#### Given task 1:
In the records, rewrite the lines running from the line with "400x543 pixels. Task: Set" to the line with "point(24,229)", both included. Keep the requests, and add 93 to every coordinate in the answers.

━━━━━ Source document ━━━━━

The culture war battles over mask mandates and anti-racism lessons have erupted in bizarre outbursts and occasional violence at school board meetings in California, Florida, Virginia and elsewhere, and those purportedly grassroots efforts are often tied to groups run by Republican political operatives and conservative lawyers, reported the Associated Press.

"It seems very tea party-ish to me," said conservative lawyer Dan Lennington, who's with the advocacy group Wisconsin Institute for Law and Liberty. "These are ingredients for having an impact on future elections."

Lennington's group has offered free legal advice to parent groups looking to remove school boards through recall elections, and the organization is funded by the Milwaukee-based Bradley Foundation, whose secretary advised Donald Trump's legal battle against his election loss and has worked to restrict state voting laws.

"Outsiders are tapping into some genuine concerns, but the framing of the issues are largely regularized by national groups," said Columbia University professor Jeffrey Henig, who's written about the nationalization of education.

━━━━━ Provided information ━━━━━

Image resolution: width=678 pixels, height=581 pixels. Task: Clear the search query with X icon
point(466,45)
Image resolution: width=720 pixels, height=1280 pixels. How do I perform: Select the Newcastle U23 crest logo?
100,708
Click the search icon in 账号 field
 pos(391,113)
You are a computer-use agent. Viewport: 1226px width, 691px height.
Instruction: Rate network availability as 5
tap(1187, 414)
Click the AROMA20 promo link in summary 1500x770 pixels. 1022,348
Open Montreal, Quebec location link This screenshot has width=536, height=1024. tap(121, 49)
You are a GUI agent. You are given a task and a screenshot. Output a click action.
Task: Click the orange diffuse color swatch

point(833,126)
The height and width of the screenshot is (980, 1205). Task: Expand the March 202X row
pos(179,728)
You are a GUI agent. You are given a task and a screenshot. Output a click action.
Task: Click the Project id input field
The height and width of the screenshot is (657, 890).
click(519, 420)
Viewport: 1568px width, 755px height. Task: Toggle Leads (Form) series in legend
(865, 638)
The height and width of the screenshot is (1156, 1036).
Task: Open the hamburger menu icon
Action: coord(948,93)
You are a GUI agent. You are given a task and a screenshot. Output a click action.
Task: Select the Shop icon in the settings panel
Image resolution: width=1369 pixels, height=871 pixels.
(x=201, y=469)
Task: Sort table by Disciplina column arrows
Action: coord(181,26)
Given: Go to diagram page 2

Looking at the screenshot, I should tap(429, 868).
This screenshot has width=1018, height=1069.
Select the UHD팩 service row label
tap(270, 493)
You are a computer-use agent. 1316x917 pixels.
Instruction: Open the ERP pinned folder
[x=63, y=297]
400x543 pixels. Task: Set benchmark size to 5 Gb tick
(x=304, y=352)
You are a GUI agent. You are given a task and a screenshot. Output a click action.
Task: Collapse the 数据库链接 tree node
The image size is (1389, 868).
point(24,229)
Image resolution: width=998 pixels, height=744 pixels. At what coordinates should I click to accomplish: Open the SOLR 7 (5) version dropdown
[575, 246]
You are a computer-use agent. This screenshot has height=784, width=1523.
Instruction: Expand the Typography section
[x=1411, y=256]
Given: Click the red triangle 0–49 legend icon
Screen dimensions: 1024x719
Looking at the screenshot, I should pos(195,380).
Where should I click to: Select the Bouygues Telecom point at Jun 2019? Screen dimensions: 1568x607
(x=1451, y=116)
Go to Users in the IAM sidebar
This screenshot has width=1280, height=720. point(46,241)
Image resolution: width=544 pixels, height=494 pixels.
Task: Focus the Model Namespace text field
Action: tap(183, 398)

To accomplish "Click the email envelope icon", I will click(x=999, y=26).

━━━━━

#### Given task 2:
Using the excerpt on school board battles, decide whether each statement agrees with it. Answer yes or no for each, and quote the deciding words.
(a) Dan Lennington works with the Wisconsin Institute for Law and Liberty.
(b) The Bradley Foundation is based in Madison.
(c) Jeffrey Henig is a professor at Harvard University.

#### Worked answer 1:
400x543 pixels. Task: Set benchmark size to 5 Gb tick
(x=397, y=445)
You are a GUI agent. You are given a task and a screenshot. Output a click action.
Task: Collapse the 数据库链接 tree node
The image size is (1389, 868).
point(117,322)

#### Worked answer 2:
(a) Yes: "conservative lawyer Dan Lennington, who's with the advocacy group Wisconsin Institute for Law and Liberty"
(b) No: "the Milwaukee-based Bradley Foundation"
(c) No: "Columbia University professor Jeffrey Henig"